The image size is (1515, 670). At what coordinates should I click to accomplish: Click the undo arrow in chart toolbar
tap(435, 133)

--

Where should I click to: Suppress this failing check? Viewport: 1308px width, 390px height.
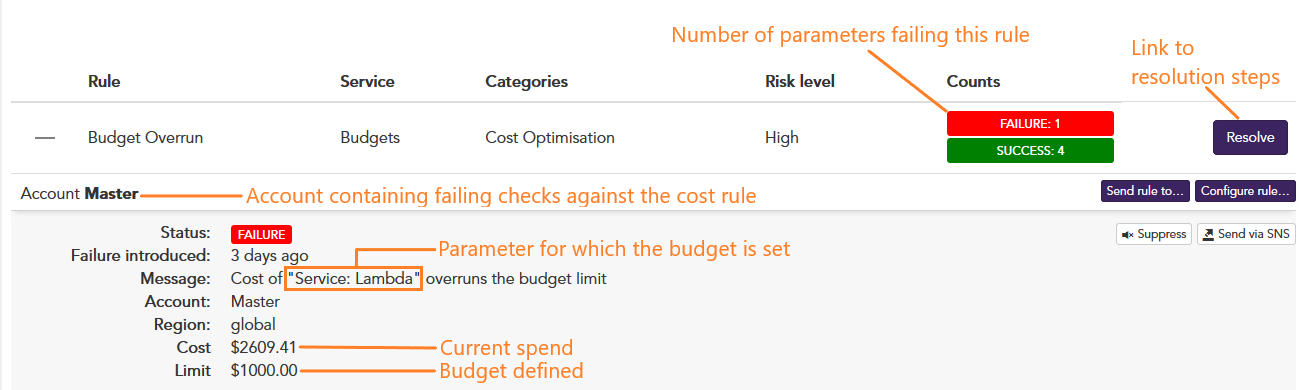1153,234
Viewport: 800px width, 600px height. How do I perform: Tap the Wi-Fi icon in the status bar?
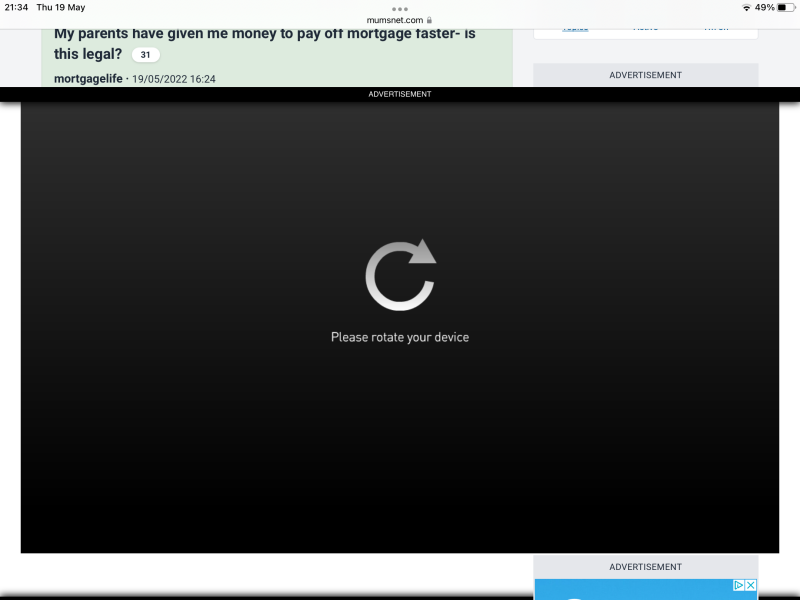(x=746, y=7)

What is expected:
Output the section beginning with the line containing "Viewport: 800px width, 600px" and ending with the line containing "(x=746, y=7)", both included, as a Markdown table with the columns Number and Record line, skipping blank lines. Leave the pictures out.

Complete output:
| Number | Record line |
|---|---|
| 1 | Viewport: 800px width, 600px height. How do I perform: Tap the Wi-Fi icon in the status bar? |
| 2 | (x=746, y=7) |